_Exercise goal_:
Please edit the lines below, from the line holding "The image size" through the last line, inclusive: replace "trash icon" with "delete icon" and keep everything else unchanged. Return only those lines, without the pictures.

═════ Input records

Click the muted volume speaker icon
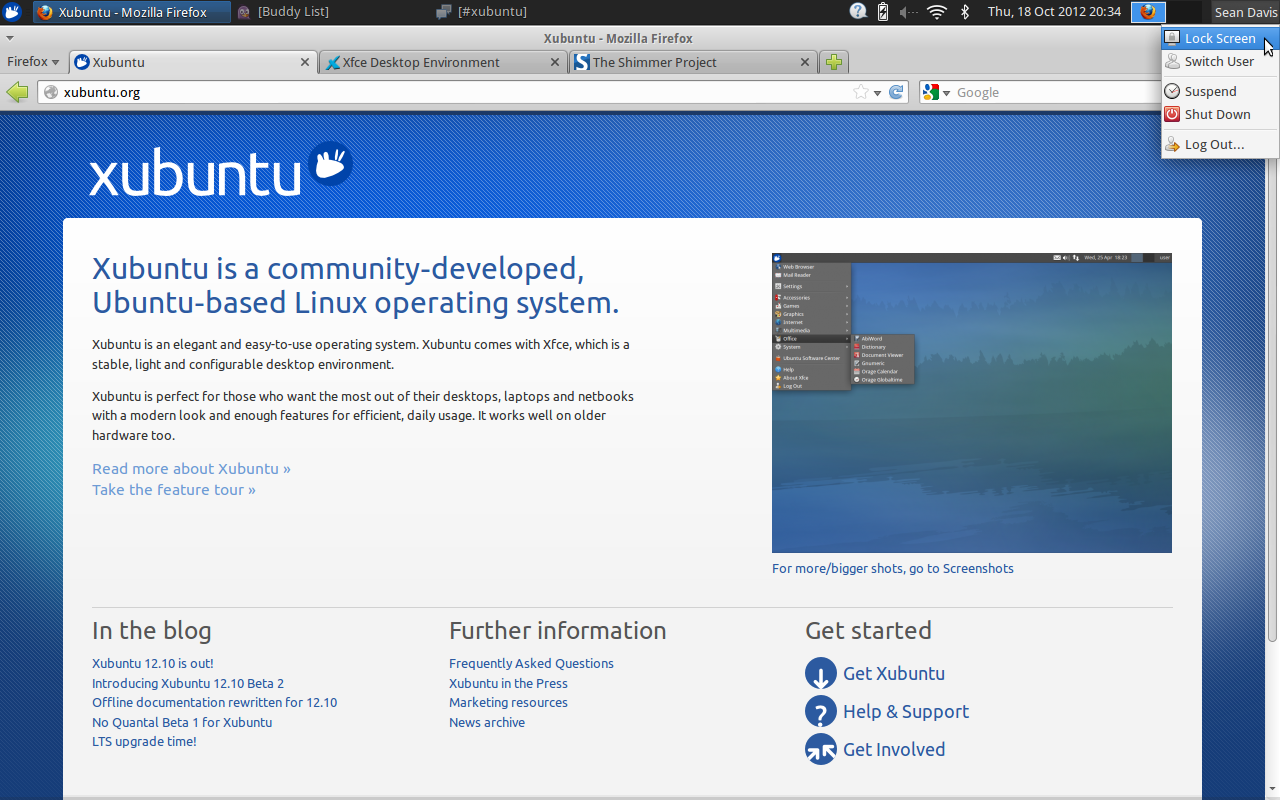Image resolution: width=1280 pixels, height=800 pixels. pos(908,12)
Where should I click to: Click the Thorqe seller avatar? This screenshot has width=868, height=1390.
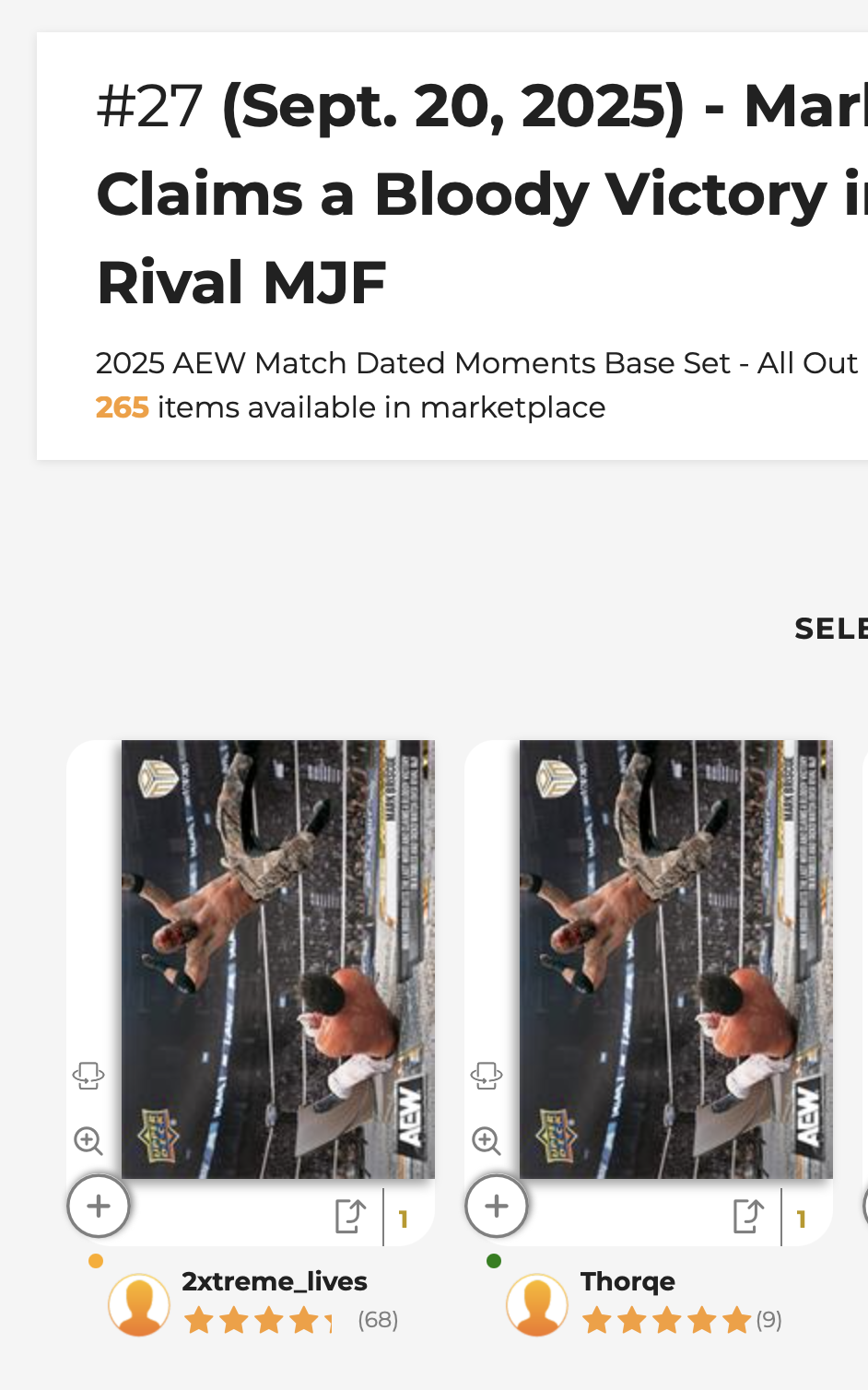pos(537,1304)

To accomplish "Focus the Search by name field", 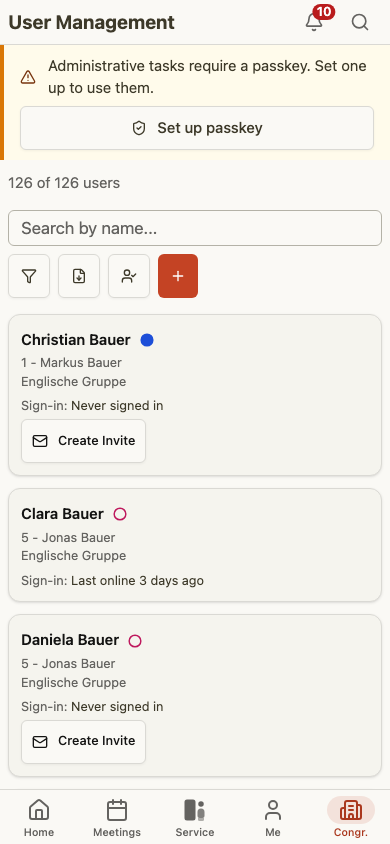I will (195, 228).
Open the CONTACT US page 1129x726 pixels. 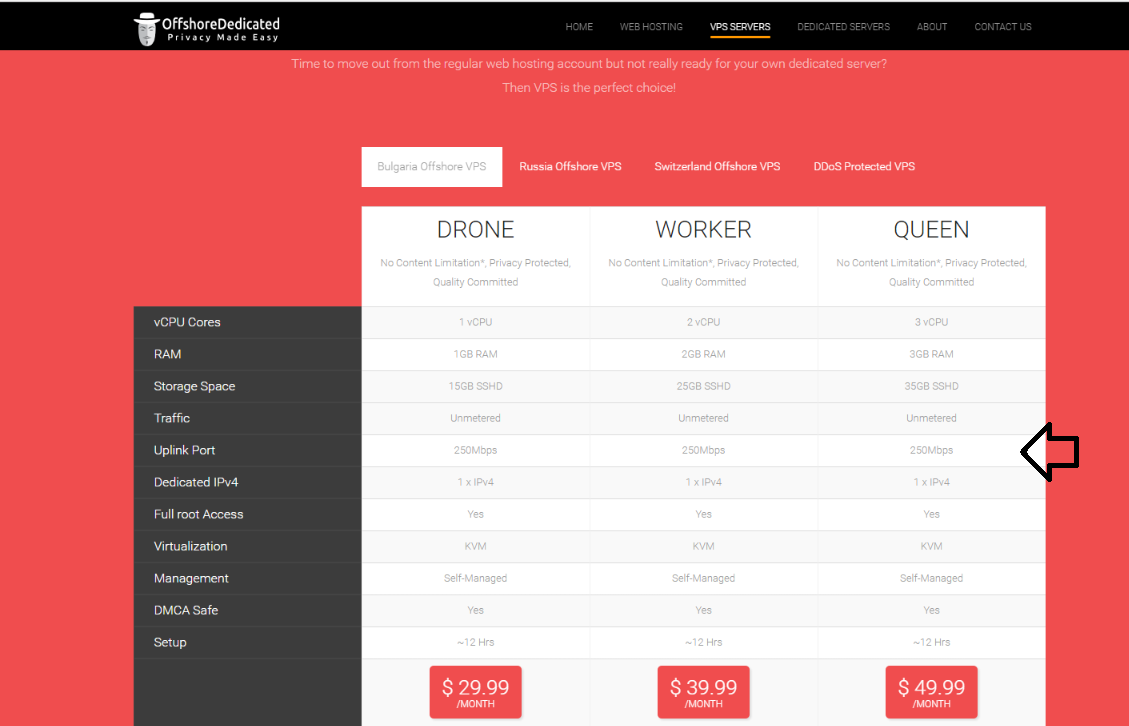(1003, 27)
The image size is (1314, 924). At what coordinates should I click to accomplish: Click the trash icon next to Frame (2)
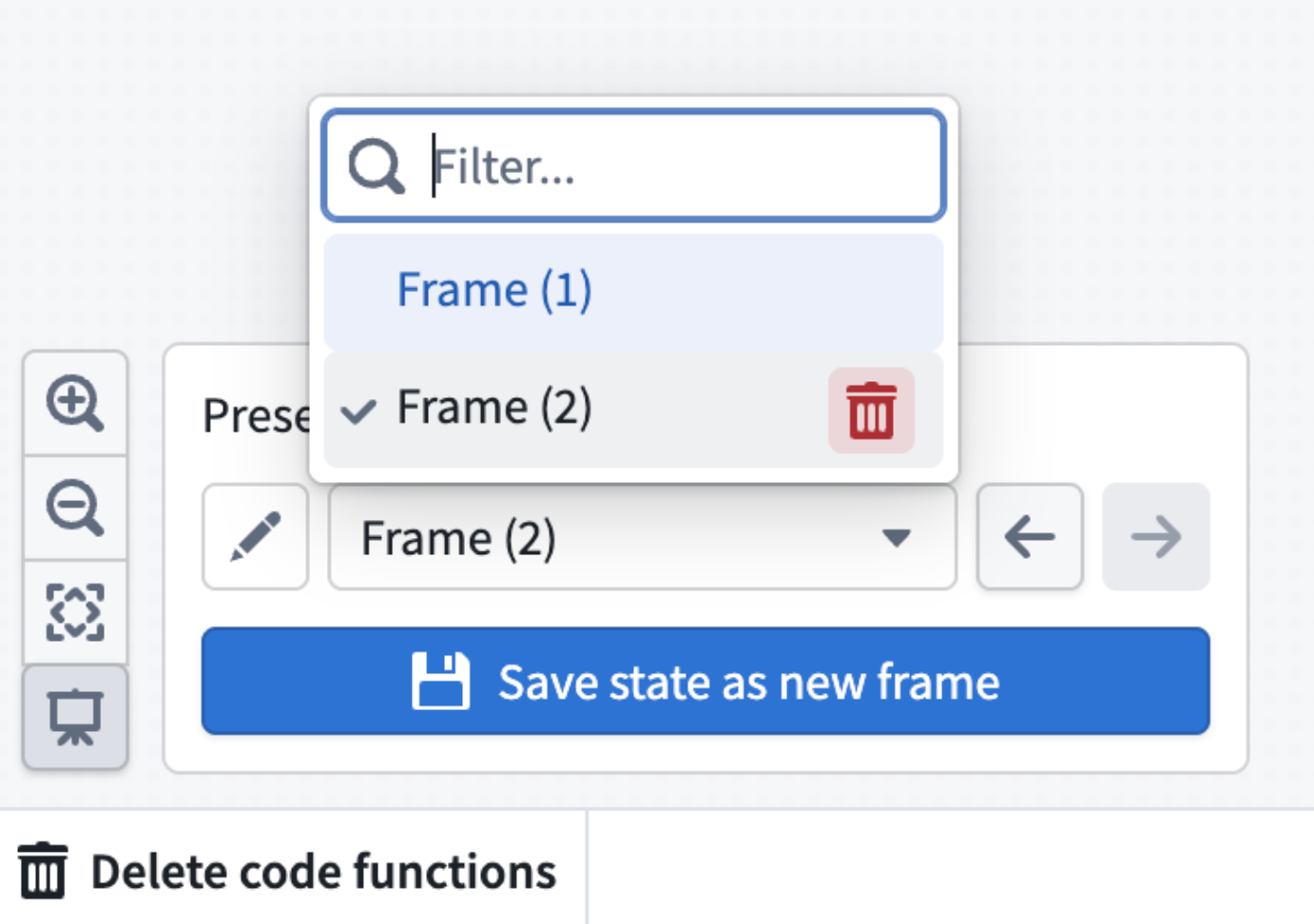coord(872,411)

══════════

_Response for this exercise_:
The image size is (1314, 924). At what coordinates should I click to accomplish: Click the delete icon next to Frame (2)
coord(872,411)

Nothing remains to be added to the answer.